:: Gegeven tekst
De rechtbank is van oordeel dat verweerder het beginsel van hoor en wederhoor niet heeft geschonden. Eiser heeft voorafgaand aan de hoorzitting op 25 januari 2012 inzage gehad in de op de zaak betrekking hebbende stukken, zodat eiser tijdig op de hoogte was van de feitelijke grondslag voor de onderhavige aansprakelijkstelling. De processen-verbaal van de Fiod, welke verweerder eind februari 2012 aan eiser heeft toegezonden, bevestigen de door verweerder gehanteerde feitelijke grondslag. Van nieuwe feiten die voor verweerder aanleiding hadden moeten zijn om eiser daarover te horen is de rechtbank niet gebleken.
Rechten van de verdediging
Eiser heeft zich op het standpunt gesteld dat verweerder bij het aansprakelijk stellen van eiser de rechten van de verdediging heeft geschonden. Daarbij heeft eiser een beroep gedaan op het arrest van het Hof van Justitie van de Europese Gemeenschappen van 18 december 2008, C-349/07 (Sopropé), LJN: BG9363.
::::
:: Fragment uit gegevensset
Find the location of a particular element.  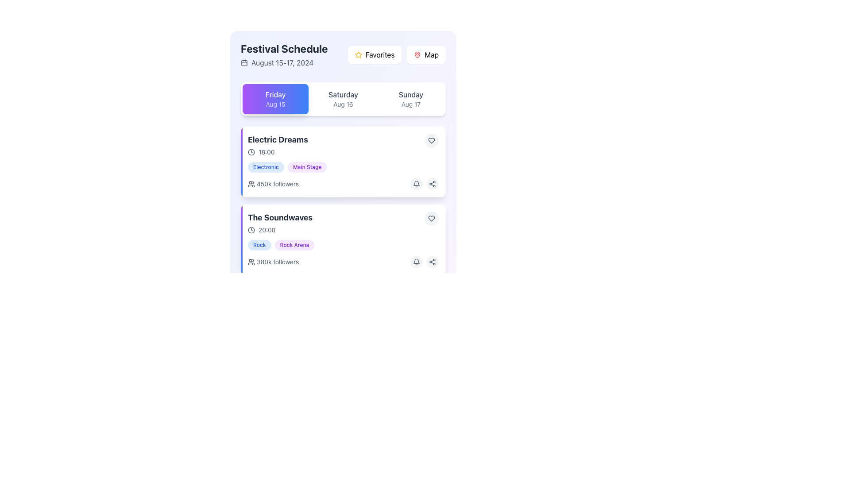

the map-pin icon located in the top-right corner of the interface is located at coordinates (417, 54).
::::
:: Fragment uit gegevensset
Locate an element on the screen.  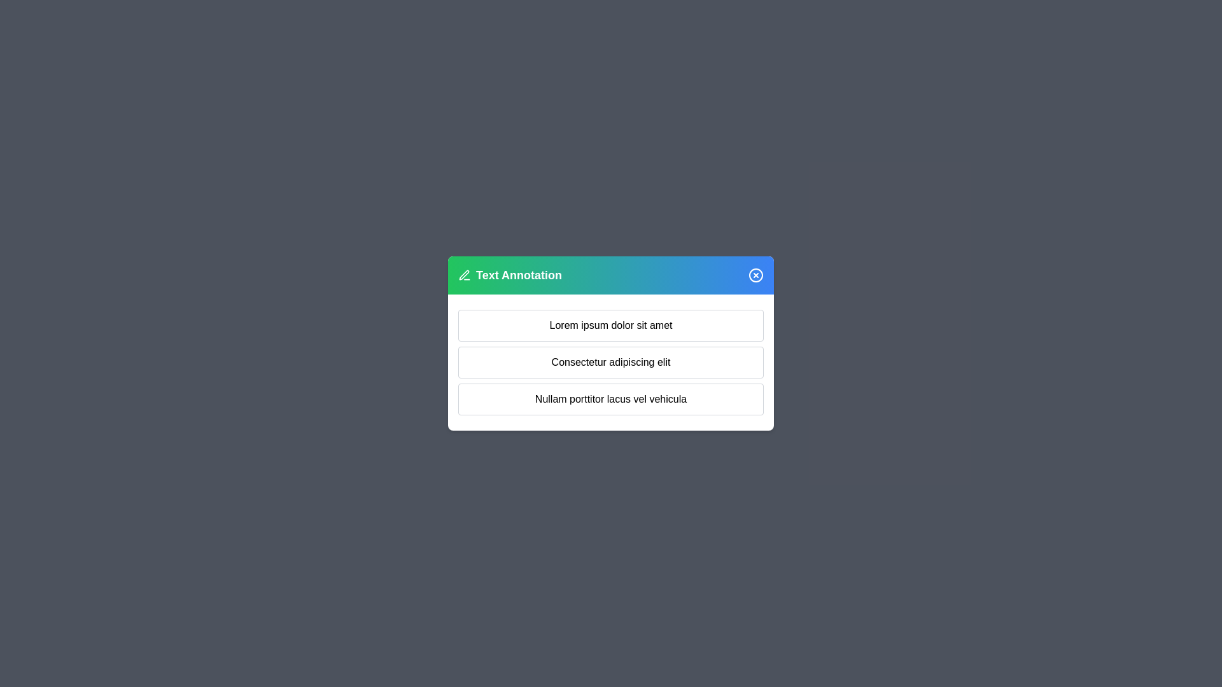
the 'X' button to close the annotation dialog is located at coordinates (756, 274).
::::
Uit te voeren opdrachten:
[A] Op welke datum vond de hoorzitting plaats volgens de tekst over de aansprakelijkstelling?
[B] Herhaal letterlijk een deel van de tekst over de aansprakelijkstelling: begin bij de woorden "De rechtbank is" en stop na "rechtbank niet gebleken.".
[C] Ga verder met de tekst over de aansprakelijkstelling vanaf het punt waar die ophoudt.

Antwoorden op opdrachten:
[A] Op 25 januari 2012.

[B]
De rechtbank is van oordeel dat verweerder het beginsel van hoor en wederhoor niet heeft geschonden. Eiser heeft voorafgaand aan de hoorzitting op 25 januari 2012 inzage gehad in de op de zaak betrekking hebbende stukken, zodat eiser tijdig op de hoogte was van de feitelijke grondslag voor de onderhavige aansprakelijkstelling. De processen-verbaal van de Fiod, welke verweerder eind februari 2012 aan eiser heeft toegezonden, bevestigen de door verweerder gehanteerde feitelijke grondslag. Van nieuwe feiten die voor verweerder aanleiding hadden moeten zijn om eiser daarover te horen is de rechtbank niet gebleken.

[C]
Uit dit arrest volgt dat de eerbiediging van de rechten van de verdediging een algemeen beginsel van gemeenschapsrecht vormt dat van toepassing is wanneer de administratie voornemens is een bezwarend besluit ten opzichte van een bepaalde persoon vast te stellen. Dit beginsel vereist dat de adressaten van besluiten die hun belangen aanmerkelijk raken, in staat worden gesteld naar behoren hun standpunt kenbaar te maken over de elementen waarop de administratie haar besluit wil baseren. Zij dienen daartoe over een toereikende termijn te beschikken. Deze verplichting rust op de administratieve overheden van de lidstaten wanneer zij besluiten nemen die binnen de werkingssfeer van het gemeenschapsrecht vallen, ook al voorziet de toepasselijke communautaire wetgeving niet uitdrukkelijk in een dergelijke formaliteit.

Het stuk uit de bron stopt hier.